パッキャオ氏は21日にボクシングの試合を控え米国に滞在しており、フィリピンに不在のなか声明が出された。パッキャオ氏側は「今に至るまで地方政党のメンバーであるドゥテルテ大統領と同じ状況だ」と批判。正式にパッキャオ氏の意見を聞いたうえで追放するかが決まる見通しだ。

パッキャオ氏は、同党のドゥテルテ氏やクシ氏との対立が鮮明だ。ドゥテルテ政権での政府の汚職や不正を指摘し、7月上旬にはパッキャオ氏が主導する形で対立するクシ氏らを同党から追放すると公表していた。

一方で対抗勢力は、本来党首のはずのパッキャオ氏はあくまで党首「代理」だと主張。クシ氏を追放する手続きも進んでいないと説明し、パッキャオ氏不在のなか7月17日にドゥテルテ氏も参加した会合でクシ氏を新しい党首に選出することを決めた。派閥により党首が異なる混乱が生じている。

派閥闘争が激しくなる背景にあるのが、2022年5月に控える大統領選だ。先だって21年10月から立候補に向けた手続きが始まる。パッキャオ氏は大統領選への出馬に意欲を示しているとされている。選挙戦では出身地の支持が得やすく、国民から人気が高いパッキャオ氏が出馬すれば出身地の南部から支持を得ることが濃厚だ。
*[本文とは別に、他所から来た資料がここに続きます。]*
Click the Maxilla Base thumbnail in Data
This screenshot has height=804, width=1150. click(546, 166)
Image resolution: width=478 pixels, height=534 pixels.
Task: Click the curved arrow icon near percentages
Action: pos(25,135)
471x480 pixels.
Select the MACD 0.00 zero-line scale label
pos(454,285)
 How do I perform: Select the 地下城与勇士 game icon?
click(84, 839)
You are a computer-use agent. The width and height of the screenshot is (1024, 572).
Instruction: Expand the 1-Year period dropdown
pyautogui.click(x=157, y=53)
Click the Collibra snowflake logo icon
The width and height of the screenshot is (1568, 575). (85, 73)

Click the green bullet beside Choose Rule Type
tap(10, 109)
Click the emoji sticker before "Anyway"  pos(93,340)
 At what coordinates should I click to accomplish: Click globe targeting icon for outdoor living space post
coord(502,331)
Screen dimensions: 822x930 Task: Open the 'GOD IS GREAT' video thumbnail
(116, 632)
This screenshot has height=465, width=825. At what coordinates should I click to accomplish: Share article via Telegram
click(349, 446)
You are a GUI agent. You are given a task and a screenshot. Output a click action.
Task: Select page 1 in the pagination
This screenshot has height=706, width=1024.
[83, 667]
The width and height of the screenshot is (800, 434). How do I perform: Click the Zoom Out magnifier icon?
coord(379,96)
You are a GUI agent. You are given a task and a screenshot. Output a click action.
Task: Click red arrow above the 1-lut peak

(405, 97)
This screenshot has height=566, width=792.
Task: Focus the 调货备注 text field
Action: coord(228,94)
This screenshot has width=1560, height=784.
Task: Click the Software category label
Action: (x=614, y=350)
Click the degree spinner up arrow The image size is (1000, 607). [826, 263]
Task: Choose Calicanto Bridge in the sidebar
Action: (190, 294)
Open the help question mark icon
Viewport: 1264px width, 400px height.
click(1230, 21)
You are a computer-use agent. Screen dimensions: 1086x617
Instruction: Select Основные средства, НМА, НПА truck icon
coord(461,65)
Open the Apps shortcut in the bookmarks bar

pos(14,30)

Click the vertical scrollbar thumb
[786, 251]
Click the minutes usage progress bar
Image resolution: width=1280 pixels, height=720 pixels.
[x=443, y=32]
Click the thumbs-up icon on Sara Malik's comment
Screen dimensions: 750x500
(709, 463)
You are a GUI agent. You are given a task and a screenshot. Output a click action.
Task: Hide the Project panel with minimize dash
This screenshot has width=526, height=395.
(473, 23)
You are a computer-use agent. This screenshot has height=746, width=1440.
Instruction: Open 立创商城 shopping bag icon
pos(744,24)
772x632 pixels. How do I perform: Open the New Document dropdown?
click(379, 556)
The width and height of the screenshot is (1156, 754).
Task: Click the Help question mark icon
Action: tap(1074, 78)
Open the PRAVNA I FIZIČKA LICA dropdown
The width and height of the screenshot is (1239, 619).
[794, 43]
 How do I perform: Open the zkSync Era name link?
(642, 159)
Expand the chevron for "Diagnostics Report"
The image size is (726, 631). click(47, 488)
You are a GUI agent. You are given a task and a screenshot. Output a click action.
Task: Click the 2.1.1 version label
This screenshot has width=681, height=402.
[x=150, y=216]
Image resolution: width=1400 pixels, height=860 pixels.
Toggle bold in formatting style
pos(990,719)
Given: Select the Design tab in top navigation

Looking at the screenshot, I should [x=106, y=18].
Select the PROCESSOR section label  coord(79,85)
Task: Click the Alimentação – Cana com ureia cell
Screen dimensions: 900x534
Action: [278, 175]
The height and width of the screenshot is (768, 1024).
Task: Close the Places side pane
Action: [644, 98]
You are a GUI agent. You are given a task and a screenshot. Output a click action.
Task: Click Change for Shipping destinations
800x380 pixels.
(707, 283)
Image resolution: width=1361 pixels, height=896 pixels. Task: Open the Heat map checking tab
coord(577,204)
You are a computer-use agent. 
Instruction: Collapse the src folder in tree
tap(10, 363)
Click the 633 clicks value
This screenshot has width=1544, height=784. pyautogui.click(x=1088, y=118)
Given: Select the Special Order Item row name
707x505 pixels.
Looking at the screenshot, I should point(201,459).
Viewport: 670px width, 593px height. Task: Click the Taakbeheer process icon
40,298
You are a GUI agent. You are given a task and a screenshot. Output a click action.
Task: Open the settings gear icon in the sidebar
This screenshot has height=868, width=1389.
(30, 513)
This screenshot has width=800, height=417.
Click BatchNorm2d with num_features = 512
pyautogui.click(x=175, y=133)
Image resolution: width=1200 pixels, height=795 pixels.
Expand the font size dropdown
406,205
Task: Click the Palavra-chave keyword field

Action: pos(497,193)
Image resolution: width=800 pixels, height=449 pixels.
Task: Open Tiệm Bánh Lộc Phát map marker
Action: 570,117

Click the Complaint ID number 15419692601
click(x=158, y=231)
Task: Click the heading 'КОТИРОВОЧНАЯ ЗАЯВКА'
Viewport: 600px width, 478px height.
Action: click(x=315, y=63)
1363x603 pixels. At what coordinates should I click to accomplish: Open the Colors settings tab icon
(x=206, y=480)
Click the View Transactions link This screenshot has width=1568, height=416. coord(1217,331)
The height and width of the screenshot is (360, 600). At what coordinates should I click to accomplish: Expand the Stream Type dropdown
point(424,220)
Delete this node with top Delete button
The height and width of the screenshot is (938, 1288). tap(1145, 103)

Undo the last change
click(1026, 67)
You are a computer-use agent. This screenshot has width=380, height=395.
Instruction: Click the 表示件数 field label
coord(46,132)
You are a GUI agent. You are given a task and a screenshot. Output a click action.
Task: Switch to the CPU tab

ただドゥテルテ氏も22年の次期選挙戦で長女のサラ・ドゥテルテ南部ダバオ市長を大統領の候補に据え、自身は副大統領選に出馬する観測が出ている。フィリピンでは大統領の再選が禁じられているためだ。ドゥテルテ氏の地盤も同じく南部のため、パッキャオ氏を警戒しているとの向きもある。